А наутро к нам пришла Наталья Ивановна. Первой ее унюхала Майка. Она вдруг взвизгнула и, оборвав поводок (на всякий случай мы ее привязали, но что для Майки поводок?), выпрыгнула из вагона. Я тоже высунулась и обомлела. Со стороны вокзала, спотыкаясь на шпалах, как могла быстро шла Наталья Ивановна в своей неизменной белой блузке с тяжелой брошкой у ворота и с ридикюлем царских времен, а вокруг радостно прыгала Майка.
…Дело в том, что между Натальей Ивановной и Майкой издавна существовали особые отношения.
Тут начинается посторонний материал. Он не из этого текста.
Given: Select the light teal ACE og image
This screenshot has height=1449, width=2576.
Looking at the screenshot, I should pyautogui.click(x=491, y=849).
Почему-то Майка, резвая молодая овчарка с примесью беспородной крови, именно Наталью Ивановну выбрала в подруги своих сумасшедших игр. Стоило Наталье Ивановне выползти во двор, как собака с радостным визгом летела ей навстречу. И начинался дикарский танец вокруг обезумевшей от испуга старухи. Скоро к визгу собаки примешивался и ее визг. И тогда кто-нибудь из домашних спешил ей на помощь.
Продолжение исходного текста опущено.